My reason for seeing Mad Max – Fury Road was, of course to see the desert and the geology, but the pace and drama of the film made it seriously difficult to focus on the background scenery. That scenery was originally (this film has been a very long time in the making) supposed to be Australian, the locations planned around the outback mining town of Broken Hill. But the desert did not co-operate: rains came and the post-apocalyptic setting was festooned with wildflowers, creating an ambience deemed inappropriate. The whole production then switched to Namibia and the stunning arid landscapes inland from Swakopmund. Stunning locations and stunning film-making (the jury is, however, still out in terms of the environmental consequences).
I have to say that I enjoyed this Mad Max immensely – I was looking for entertainment rather than intellectual challenge and it most certainly delivered. Herewith, a few of the items I found particularly entertaining – no spoilers, just screen-grabs taken from the trailers on the movie’s website, plus a little commentary.
The scene of Max emerging from being violently buried in the sand is extraordinary – it begins in such a way that the viewer’s sense of scale is completely lost – what are we looking at?

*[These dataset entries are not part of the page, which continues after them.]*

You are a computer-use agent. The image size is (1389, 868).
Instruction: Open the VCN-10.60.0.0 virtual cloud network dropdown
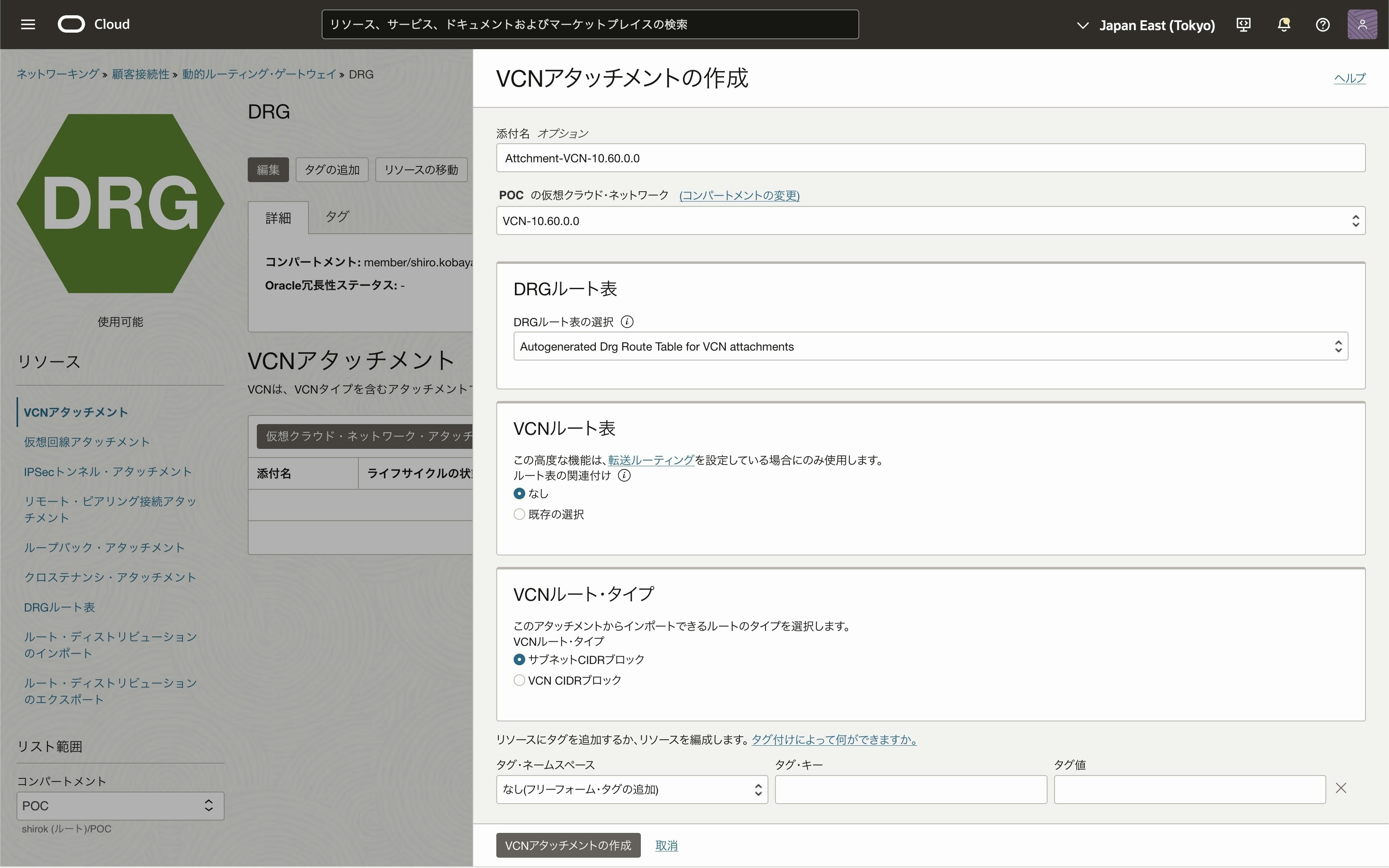coord(930,221)
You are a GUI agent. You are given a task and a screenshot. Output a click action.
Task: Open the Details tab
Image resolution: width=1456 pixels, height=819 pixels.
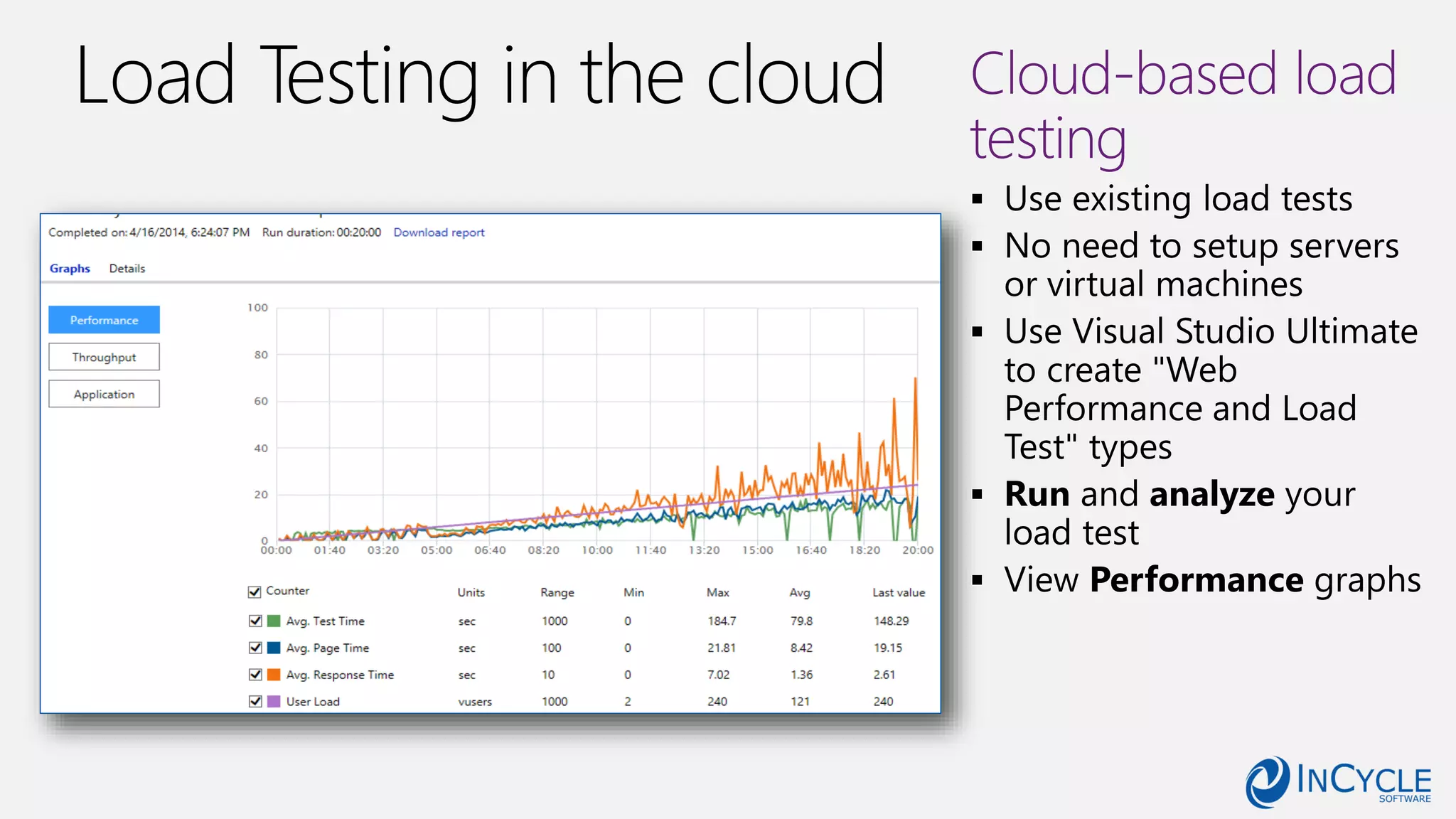coord(127,269)
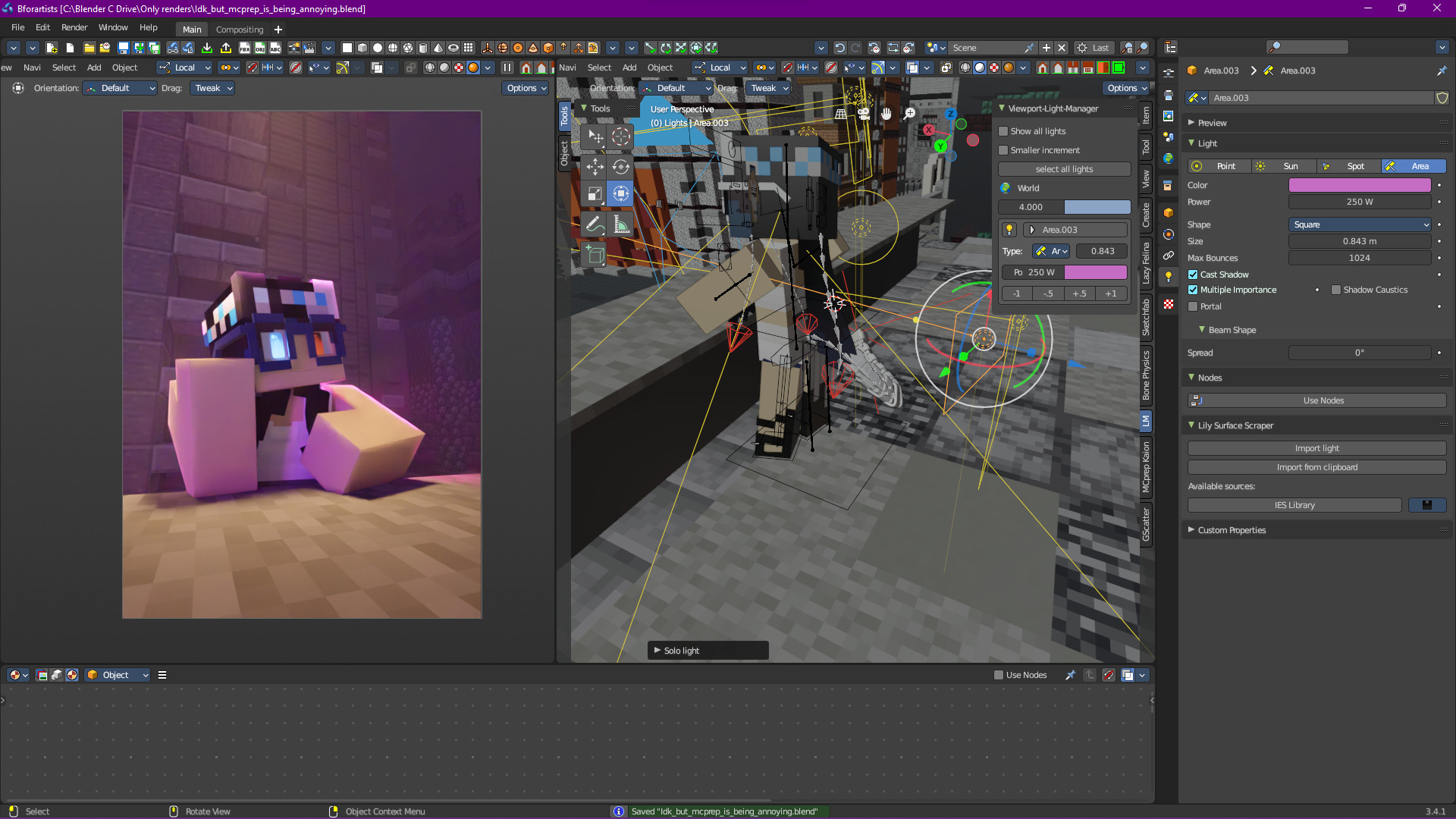Enable the Portal checkbox

coord(1193,306)
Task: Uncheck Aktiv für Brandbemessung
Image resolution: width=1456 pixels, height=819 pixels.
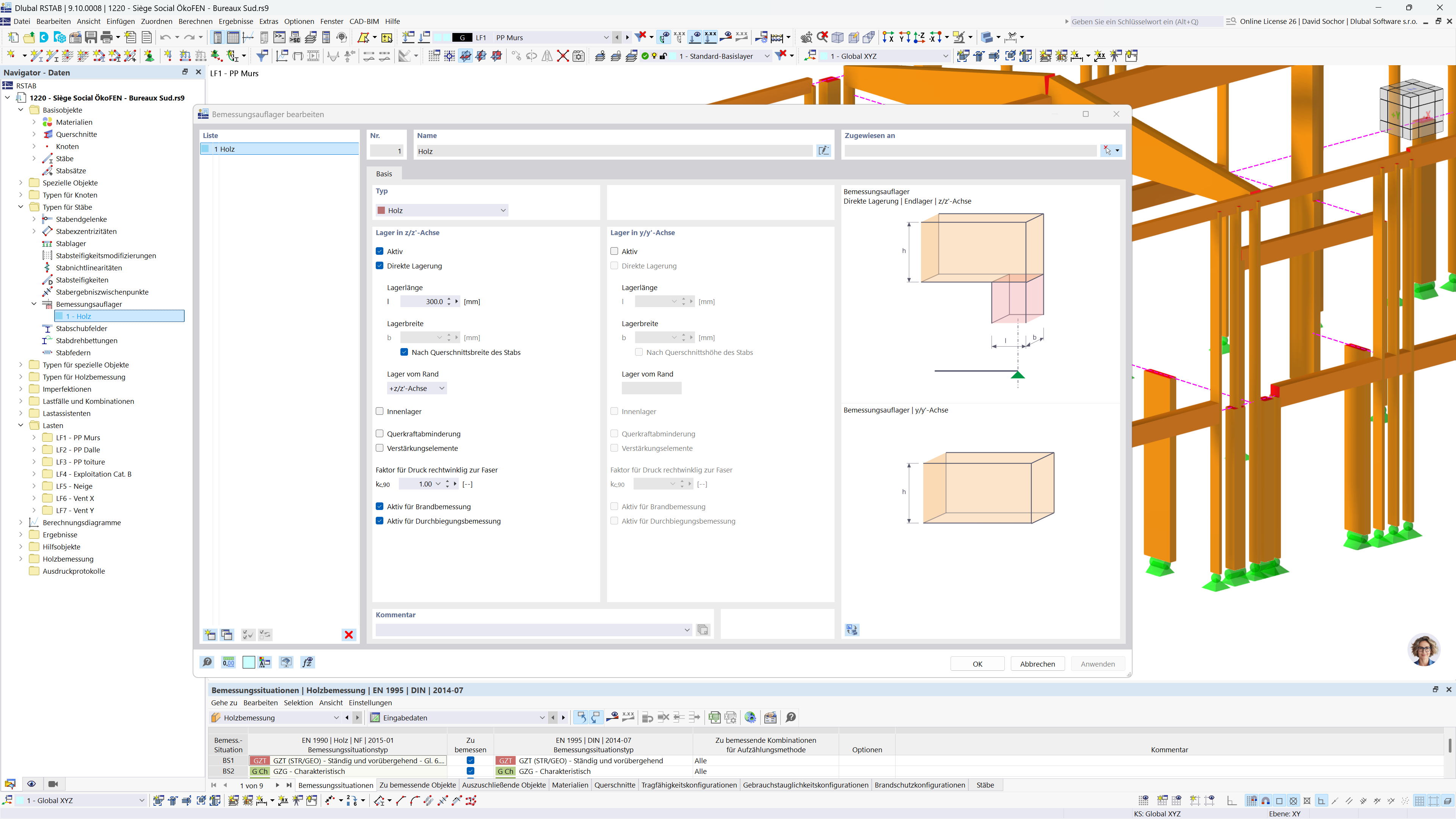Action: click(x=380, y=507)
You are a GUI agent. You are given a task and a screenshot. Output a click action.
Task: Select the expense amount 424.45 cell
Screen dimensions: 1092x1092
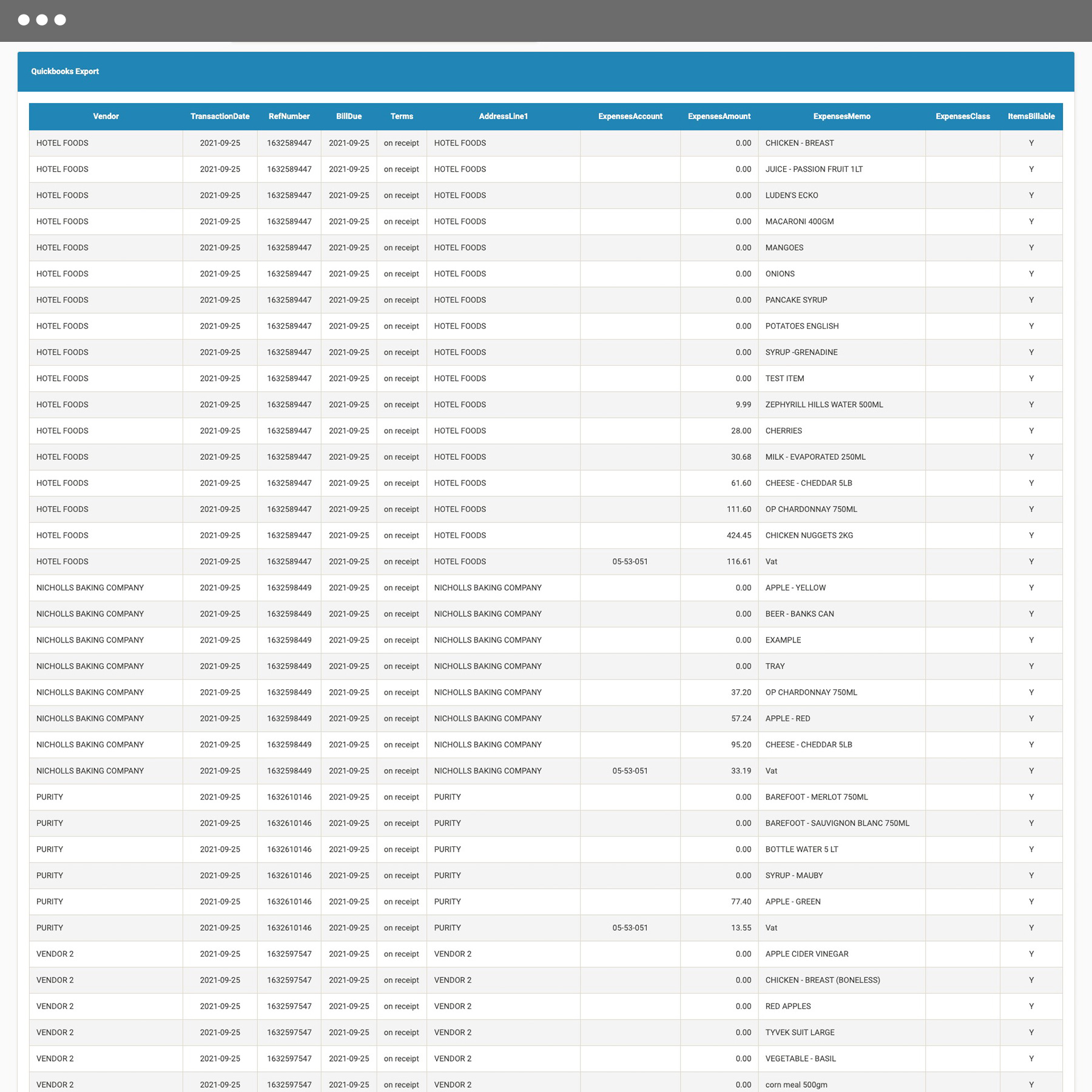(740, 536)
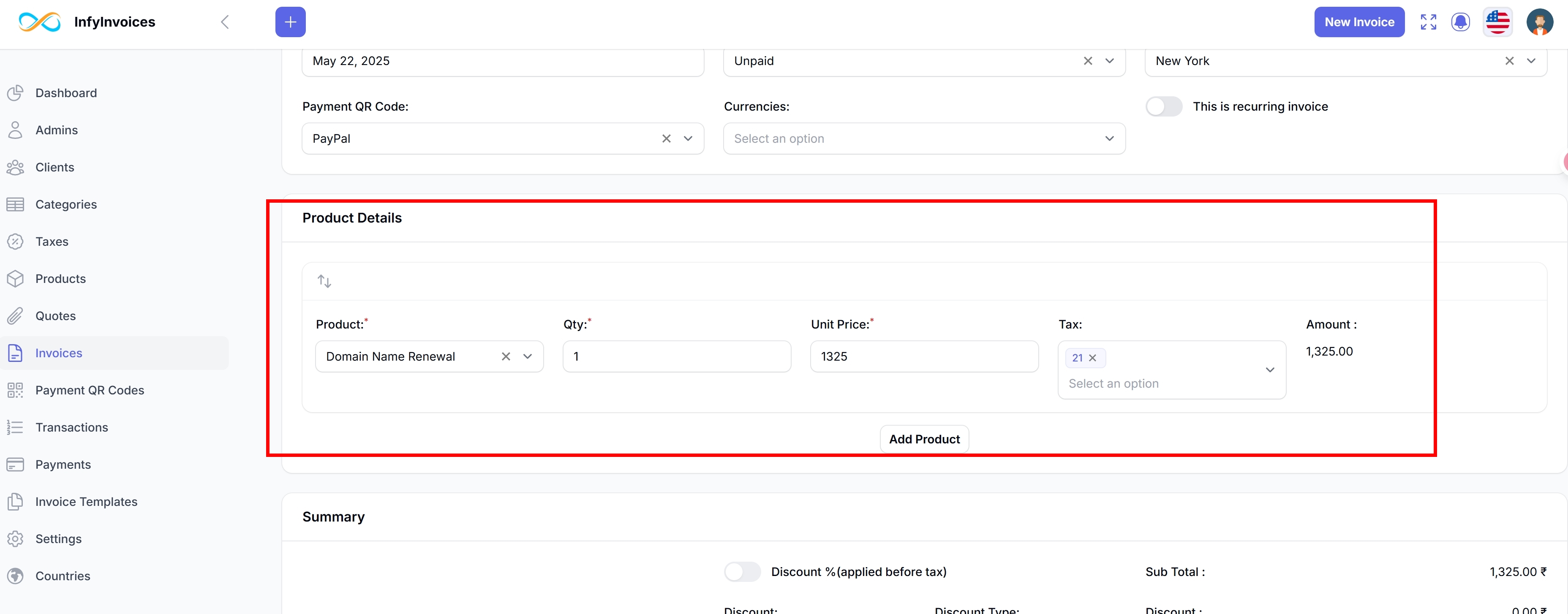Open notifications bell icon

tap(1460, 22)
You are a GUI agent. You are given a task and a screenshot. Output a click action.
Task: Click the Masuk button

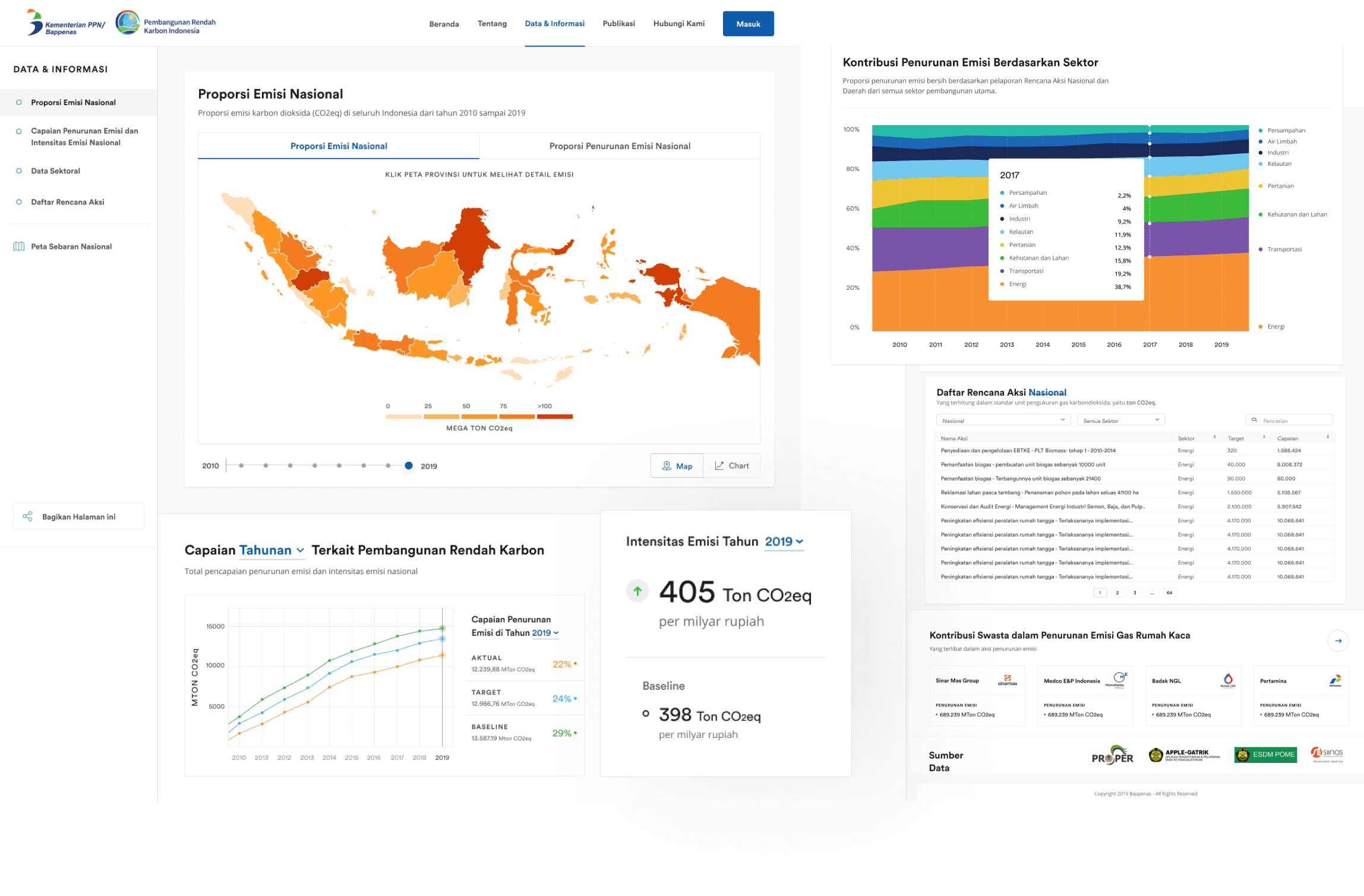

It’s only as Max emerges that we become aware.
The mother of all sand/dust-storms, from which, of course, the key characters emerged unscathed – along with their vehicles.
And those vehicles are, in many ways, the stars. Huge and malevolent, inventive and monstrous steam-punk cannibalizations of vaguely recognisable trucks and cars with decayed post-apocalyptic industrial kitchen equipment and weaponry – plus music. The “Doof Wagon” is perhaps the most eccentric, a gigantic hurtling stage crammed with amps and sub-woofers, the crazed blind Doof Warrior strapped to the front with bungee cords, his enormous guitar doubling as a flame-thrower.
At the back of the Doof Wagon are huge drums, whose crazed players beat out the rhythm of war and violence. Oh, and the makings of a brass band – in the final scene of fire and mayhem as the Doof Wagon comes to a violently disintegrating end, I was delighted, in the lower right of the screen to see a tuba tumbling through the air.
Our heroes’ means of transport is the War Rig, fully equipped with a cow-catcher. Although no cows remain on the planet, this comes in handy as a sand-plough to extinguish another raging fire.
No desert is complete without its salt-pans, quagmires after inundation, and, inevitably the War Rig becomes bogged down in the mud and the gloom. I was reminded of Isabelle Eberhardt’s description of the great salt lakes of Tunisia, the chotts:
treacherous expanses where a thin, apparently dry crust hides unfathomed pits of mud . . . And beneath the motionless crystal of the salty waters there are countless archipelagos of clays and multicoloured rocks, in perpendicular and stratified ledges . . . a labyrinth of deep canals, islets, pitfalls, of deposits of salt and saltpetre . . . a leprous region where all the earth’s secret chemistries are on display in the bright sun . . . An inchoate sadness hangs over this lonely region ‘from which God has withheld his blessing’, a vestige, perhaps, of some forgotten Dead Sea, with nothing to boast of but bitter salt, sterile clay, saltpetre and iodine.
It almost seemed as if Mad Max had employed Eberhardt as a script-writer.
As, once again, all seemed lost in the inchoate sadness and desperation, a lone tree miraculously appears in the mist. The poor tree allows the rig to be winched out of the mire, but at the cost of its own destruction.
It makes me wonder whether the true story of the lone Saharan Tree of Tenere, supposedly knocked down by a drunken truck-driver, could possibly be that Mad Max came by…
There is spectacular geology to be seen in the movie, but it does hurtle by at a bewildering rate – as does everything. But it is an incredible and highly-recommended super-charged experience.